Chelsea were the underdogs going into the match against Manchester City, but they came out on top after the final whistle, after having secured perhaps the most convincing 1-0 win possible, that too at Manchester City’s own turf. And here’s how Mourinho worked his magic in two simple ways.
Shackling Yaya Toure
Mourinho knew the damage that Yaya Toure and Fernandinho can do through their powerful runs and passing in the middle of the park. Fernandinho’s injury made it easier for him, in that he only had to shackle Toure to stop Manchester City’s dominance in midfield. Toure is capable to running with the ball from deep, and that was going to hurt Chelsea the most.
Not only did he use Nemanja Matic and David Luiz as double screens in front of his defense to tackle with the threat of David Silva, but he also gave Willian the express instructions of tracking down Yaya Toure every time he had the ball. And the Brazilian executed the plan superbly.
Toure was always looking to receive the ball deep in his own half and power forward with the ball. His vision and ability to pick out a pass in the opposition half meant that if afforded time on the ball, Toure could unlock the defensive setup that Mourinho had gone in with.
However, Willian was tireless in his tracking back as he was snapping at Toure’s heels within 5 seconds of him receiving the ball, irrespective of where Willian was when Toure received the ball. This tactic meant that Toure could not move forward as freely as he would otherwise like, and it gave Luiz of Matic the time to gang up on him and force him on the ball. Although Chelsea did not always manage to win the ball off him, the constantly hassling meant that Toure had no time to put his head up and pick out a pass, reducing the threat posed by a Manchester City attack bereft of Sergio Aguero’s trickery in the box.

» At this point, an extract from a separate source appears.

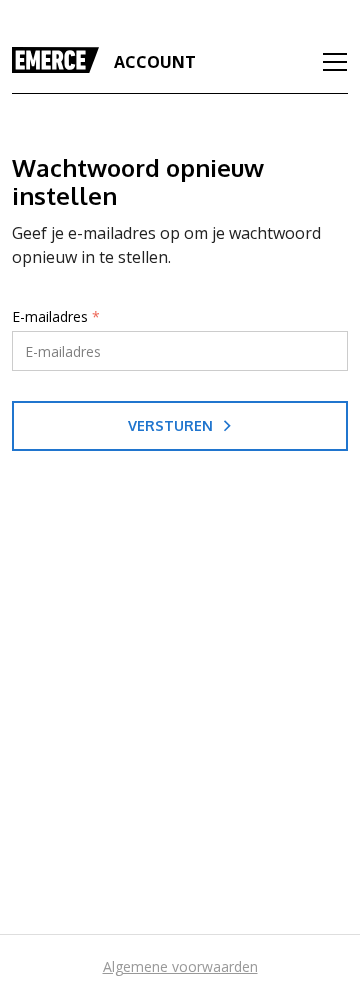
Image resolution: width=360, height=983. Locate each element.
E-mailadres (56, 317)
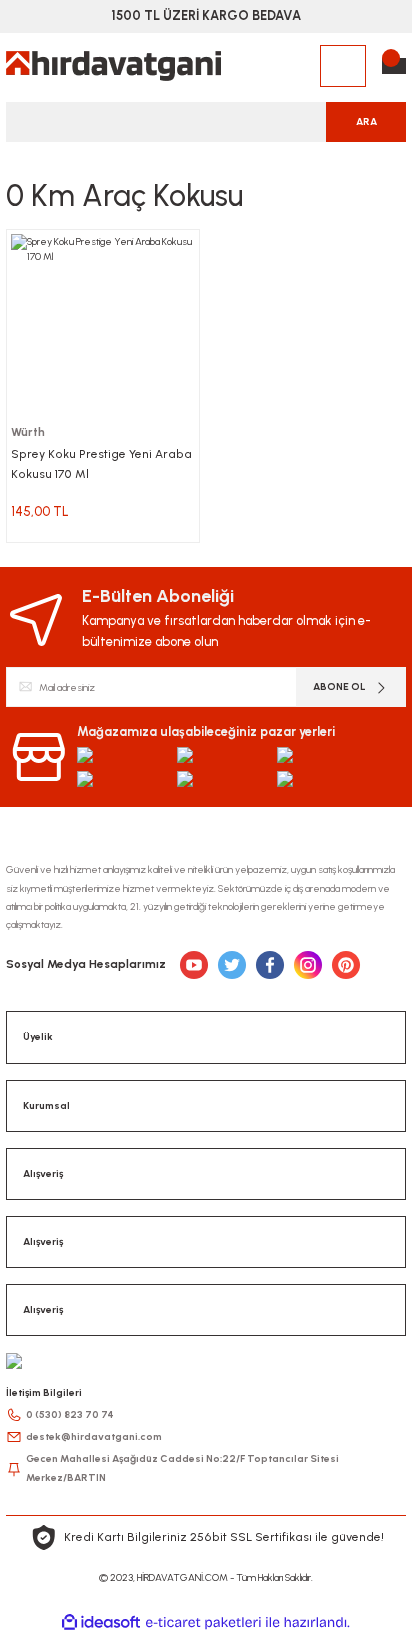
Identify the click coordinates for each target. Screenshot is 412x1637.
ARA (366, 121)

Counter-attacking with purpose
In the pre-match build-up, I talked about three reasons why Chelsea could win the game, where the third reason was City’s vulnerability on the left flank. Jose Mourinho, being the master tactician that he is, exploited this weakness to the fullest.
As usual, when the ball broke, Alexander Kolarov was often caught up field, leaving a huge pocket of space for Chelsea to attack. Considering the fact that City pushed forward into Chelsea’s half, skipper Vincent Kompany was the only City defenders left in his own half at times, which meant that Chelsea were always a threat from the counter attack.

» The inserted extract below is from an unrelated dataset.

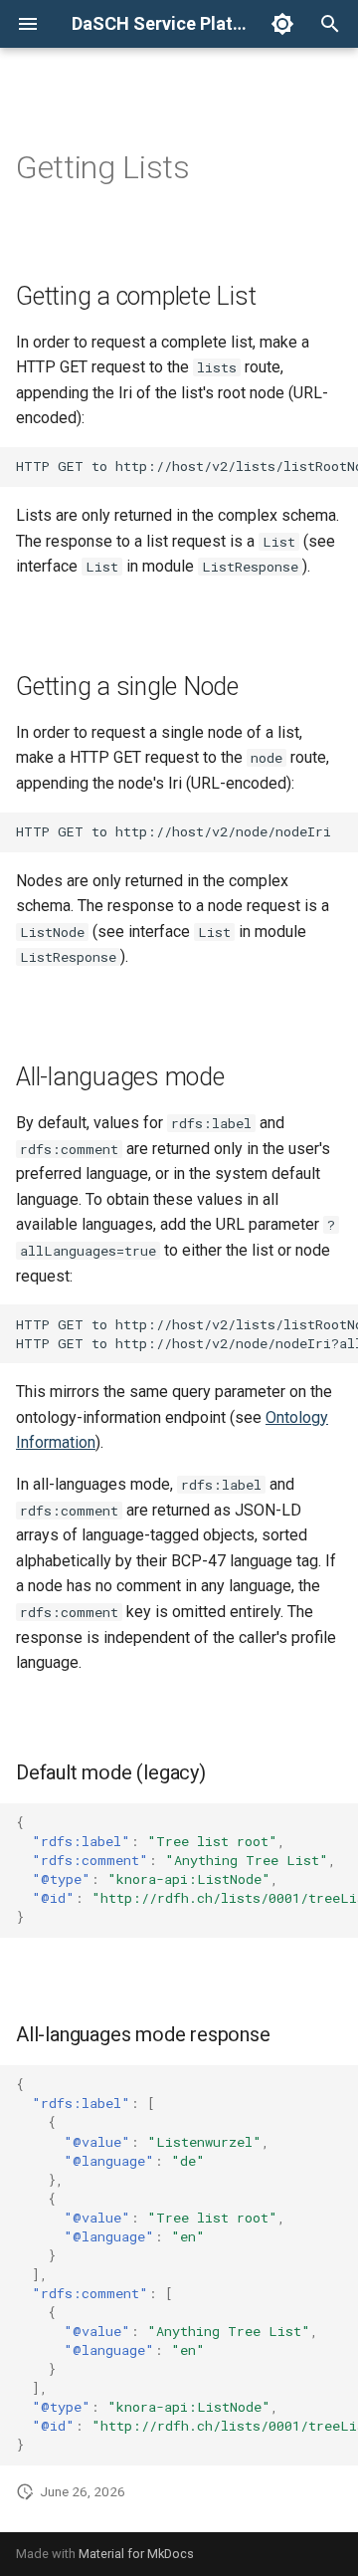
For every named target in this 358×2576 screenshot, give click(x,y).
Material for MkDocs (136, 2553)
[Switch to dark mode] (282, 24)
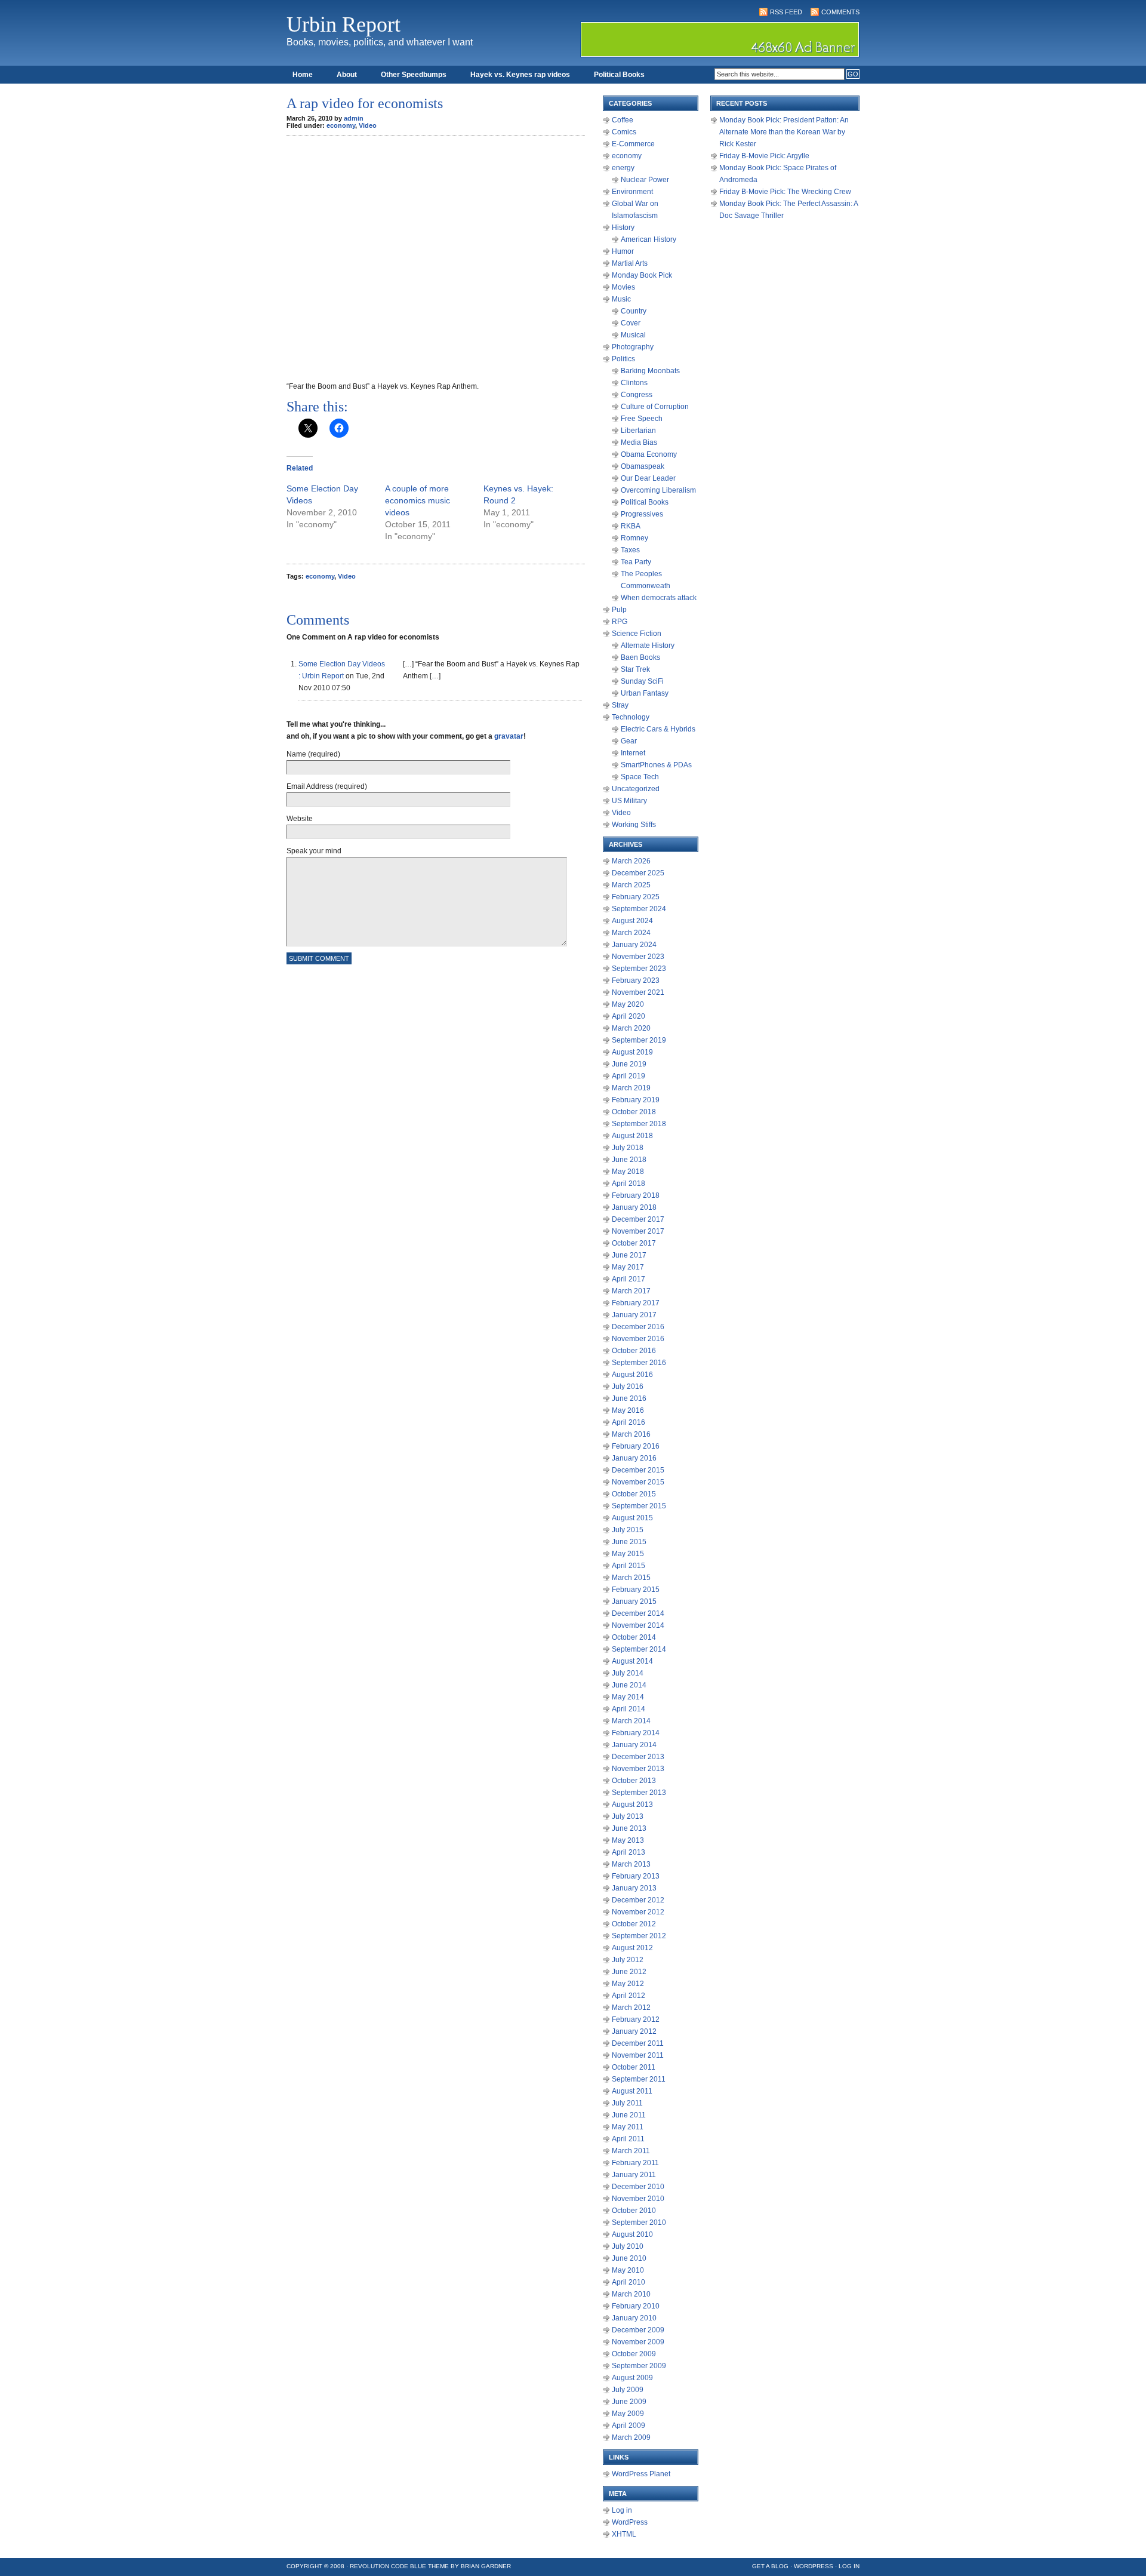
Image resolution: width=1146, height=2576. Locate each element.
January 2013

Secondly, instead of parking the bus and playing for a draw, Chelsea were very committed on the counter, pushing up the front four whenever they got a chance to break. As a result, with all City players pushing up to press, they were outnumbered in case of a counterattack.
In fact, Chelsea made a conscious effort to push their 4 attackers in front every time they attacked, even if it was a slow buildup, dispelling all suggestions that Mourinho would revert to the same ‘19th century’ tactics that West Ham employed on their visit to Stamford Bridge just a few days earlier.

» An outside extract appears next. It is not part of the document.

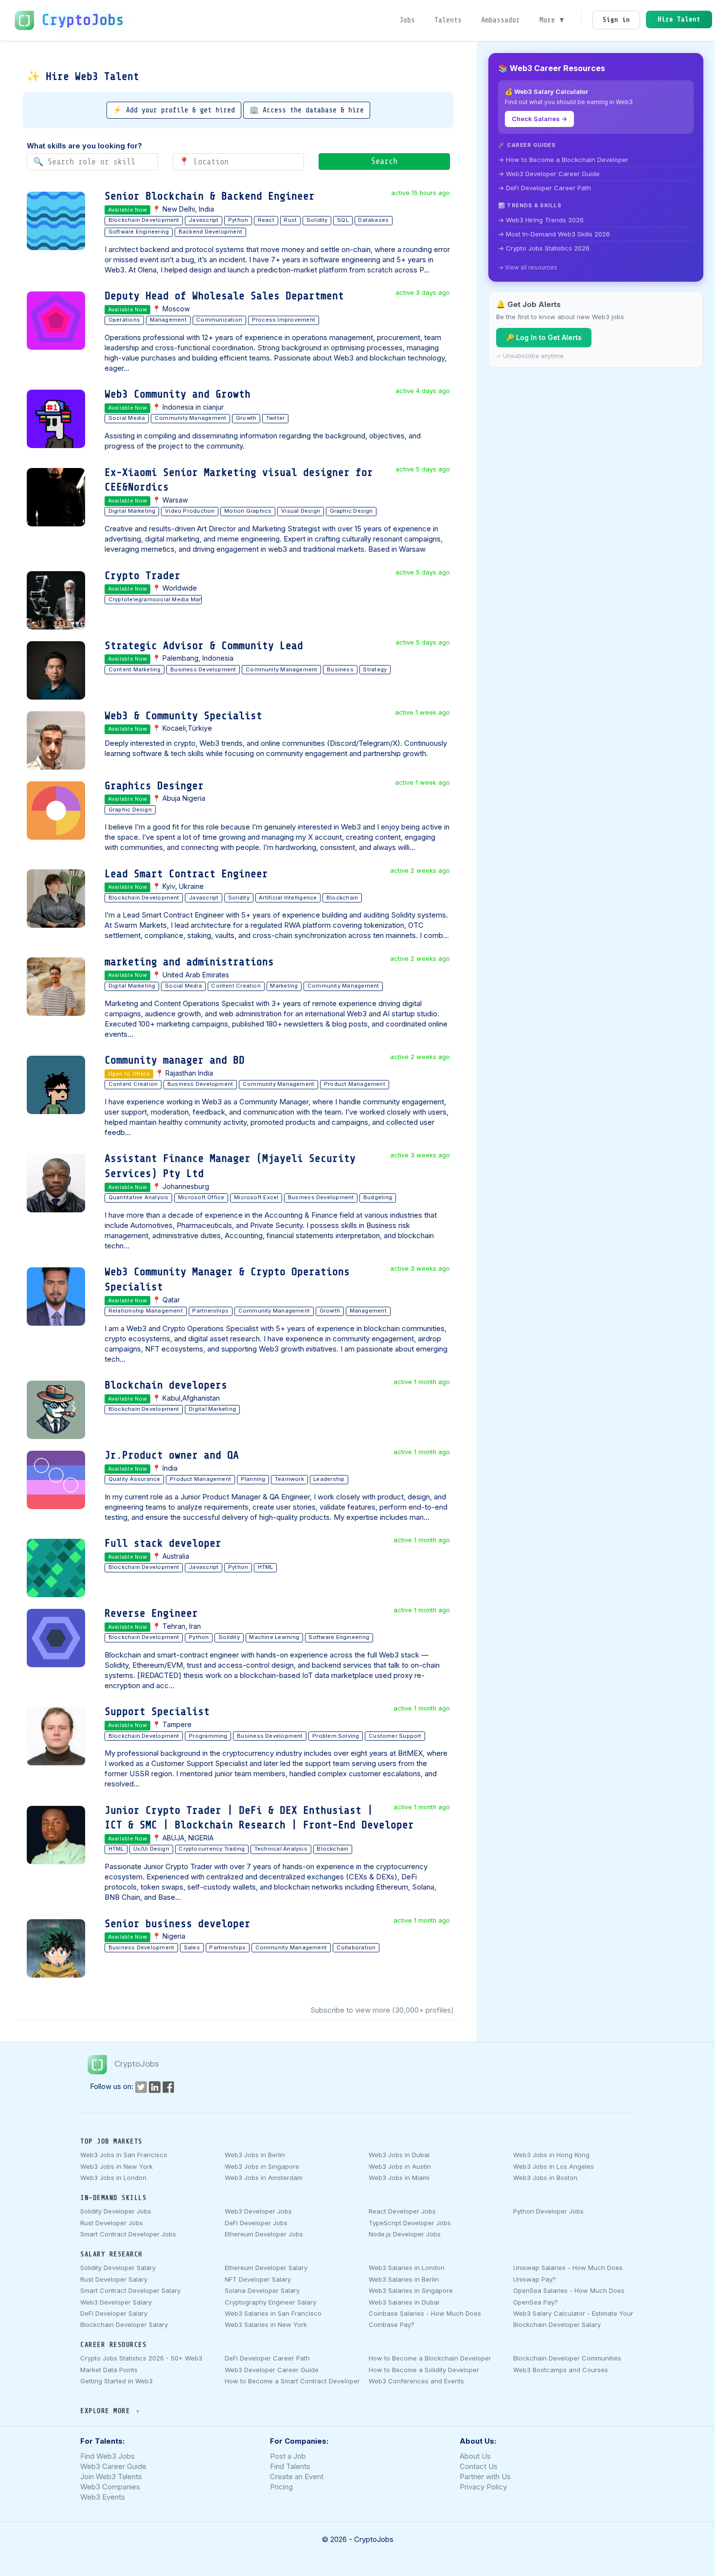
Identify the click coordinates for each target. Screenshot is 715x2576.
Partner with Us (485, 2476)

If we look at the goal Chelsea scored, they again had 4 players in the box, affording more options to Harard (on the ball) to pick out. Once the shot from the cutback was blocked, it allowed Ivanovic to rifle home the winner from the edge of the box since City defenders were busy tackling the threat of the four Chelsea attackers in the box.
The loss in itself will not hurt Manchester City as much as they way they were tactically outfoxed by Mourinho. It will provide the blueprint for other teams to neutralize City’s threat, but it will all be down to the execution. Mourinho, it seems, has shown the way yet again.